Please extract the passage on combat readiness below in full, word for word.

> Document passage
···
It doesn't even matter whether this anecdote from a book is true or not; it reminds us convincingly that even a granny with a kitchen knife (or a brick) is a match for a trained and armed infantry section if only the latter is not ready for a fight. They were definitely not ready for encountering even a single hostile while they slept.

This serves to illustrate the importance of readiness for a (particular) fight as a single variable descriptor of the odds of combat. Combat troops vs. support troops, first world vs. third world, gucci spec ops gear vs. self-made clubs - the readiness for a (particular fight) can be considered as a universal single variable descriptor. Training, equipment, health, morale, position, formation, terrain, time of day, weather and supplies all affect readiness, but there are many more input factors.

My definition for readiness for combat:

Readiness (for combat) is the fitness to succeed in a fight at this time and place.

The fight may be ongoing, commence right now or be started very soon (before readiness can be improved by much).
···
> Supplied records
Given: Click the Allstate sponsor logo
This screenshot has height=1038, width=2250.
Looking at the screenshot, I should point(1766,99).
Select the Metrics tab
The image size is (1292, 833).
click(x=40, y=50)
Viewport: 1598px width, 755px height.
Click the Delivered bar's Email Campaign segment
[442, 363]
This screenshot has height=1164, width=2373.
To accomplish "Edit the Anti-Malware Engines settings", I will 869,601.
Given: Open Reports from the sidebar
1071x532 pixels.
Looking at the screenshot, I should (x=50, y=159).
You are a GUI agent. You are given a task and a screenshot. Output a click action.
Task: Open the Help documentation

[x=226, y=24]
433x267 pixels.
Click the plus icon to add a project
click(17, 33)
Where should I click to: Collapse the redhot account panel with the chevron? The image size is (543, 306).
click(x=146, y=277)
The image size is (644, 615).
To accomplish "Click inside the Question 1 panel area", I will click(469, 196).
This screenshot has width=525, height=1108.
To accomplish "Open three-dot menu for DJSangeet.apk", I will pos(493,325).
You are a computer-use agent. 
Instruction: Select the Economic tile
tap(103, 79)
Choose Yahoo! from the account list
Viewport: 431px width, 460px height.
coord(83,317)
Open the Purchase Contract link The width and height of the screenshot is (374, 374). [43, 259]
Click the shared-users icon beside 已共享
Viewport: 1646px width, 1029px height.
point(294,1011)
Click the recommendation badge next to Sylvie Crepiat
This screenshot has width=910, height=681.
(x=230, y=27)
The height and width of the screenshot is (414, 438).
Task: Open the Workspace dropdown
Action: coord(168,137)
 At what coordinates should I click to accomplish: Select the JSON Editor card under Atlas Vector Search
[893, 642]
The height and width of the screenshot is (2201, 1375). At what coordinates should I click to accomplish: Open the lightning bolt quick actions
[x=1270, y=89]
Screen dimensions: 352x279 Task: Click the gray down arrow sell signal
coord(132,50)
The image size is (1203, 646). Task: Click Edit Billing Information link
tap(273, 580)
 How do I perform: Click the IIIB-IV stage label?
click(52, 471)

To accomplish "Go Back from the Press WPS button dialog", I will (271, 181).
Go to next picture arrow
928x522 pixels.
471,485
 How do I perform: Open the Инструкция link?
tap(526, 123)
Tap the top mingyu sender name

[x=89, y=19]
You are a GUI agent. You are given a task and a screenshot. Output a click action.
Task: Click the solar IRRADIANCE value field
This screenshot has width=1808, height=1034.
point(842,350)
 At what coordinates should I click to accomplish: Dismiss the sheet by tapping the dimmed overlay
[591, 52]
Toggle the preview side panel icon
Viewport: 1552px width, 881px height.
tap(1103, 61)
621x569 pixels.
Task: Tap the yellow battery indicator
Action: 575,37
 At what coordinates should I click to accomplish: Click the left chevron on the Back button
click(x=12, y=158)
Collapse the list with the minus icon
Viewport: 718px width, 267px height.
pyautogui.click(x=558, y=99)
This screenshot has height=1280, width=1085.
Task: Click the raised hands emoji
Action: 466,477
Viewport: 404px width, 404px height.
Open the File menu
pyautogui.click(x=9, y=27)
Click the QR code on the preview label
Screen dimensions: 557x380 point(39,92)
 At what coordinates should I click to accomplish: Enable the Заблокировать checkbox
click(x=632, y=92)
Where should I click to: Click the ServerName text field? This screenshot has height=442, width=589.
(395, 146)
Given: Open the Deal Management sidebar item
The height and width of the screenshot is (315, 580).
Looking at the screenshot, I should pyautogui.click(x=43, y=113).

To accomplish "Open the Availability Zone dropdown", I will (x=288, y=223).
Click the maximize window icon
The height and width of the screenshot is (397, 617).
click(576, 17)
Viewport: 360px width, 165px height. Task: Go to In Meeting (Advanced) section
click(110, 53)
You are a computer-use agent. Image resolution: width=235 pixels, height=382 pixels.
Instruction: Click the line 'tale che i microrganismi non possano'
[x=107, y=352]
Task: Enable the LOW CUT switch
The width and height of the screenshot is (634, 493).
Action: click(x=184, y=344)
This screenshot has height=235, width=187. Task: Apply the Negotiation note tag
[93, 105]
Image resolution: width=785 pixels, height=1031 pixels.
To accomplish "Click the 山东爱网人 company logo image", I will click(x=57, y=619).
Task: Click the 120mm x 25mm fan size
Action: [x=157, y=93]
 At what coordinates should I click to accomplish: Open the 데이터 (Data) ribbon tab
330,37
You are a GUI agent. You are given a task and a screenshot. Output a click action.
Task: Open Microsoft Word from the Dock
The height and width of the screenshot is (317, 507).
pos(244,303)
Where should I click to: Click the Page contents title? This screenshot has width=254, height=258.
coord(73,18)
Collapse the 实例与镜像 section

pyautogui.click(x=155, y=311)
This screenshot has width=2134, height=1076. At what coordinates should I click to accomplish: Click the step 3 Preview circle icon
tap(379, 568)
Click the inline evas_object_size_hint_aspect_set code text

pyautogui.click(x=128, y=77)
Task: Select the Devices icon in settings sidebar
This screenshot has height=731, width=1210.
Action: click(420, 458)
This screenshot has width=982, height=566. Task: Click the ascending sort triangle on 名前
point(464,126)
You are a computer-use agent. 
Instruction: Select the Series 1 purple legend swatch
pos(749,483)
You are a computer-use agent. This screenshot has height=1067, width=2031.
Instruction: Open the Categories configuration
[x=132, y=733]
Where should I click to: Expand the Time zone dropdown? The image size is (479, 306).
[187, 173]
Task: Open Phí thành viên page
···
> Exercise answer
It doesn't even matter whether this anecdote from a book is true or not; it reminds us convincingly that even a granny with a kitchen knife (or a brick) is a match for a trained and armed infantry section if only the latter is not ready for a fight. They were definitely not ready for encountering even a single hostile while they slept.

This serves to illustrate the importance of readiness for a (particular) fight as a single variable descriptor of the odds of combat. Combat troops vs. support troops, first world vs. third world, gucci spec ops gear vs. self-made clubs - the readiness for a (particular fight) can be considered as a universal single variable descriptor. Training, equipment, health, morale, position, formation, terrain, time of day, weather and supplies all affect readiness, but there are many more input factors.

My definition for readiness for combat:

Readiness (for combat) is the fitness to succeed in a fight at this time and place.

The fight may be ongoing, commence right now or be started very soon (before readiness can be improved by much).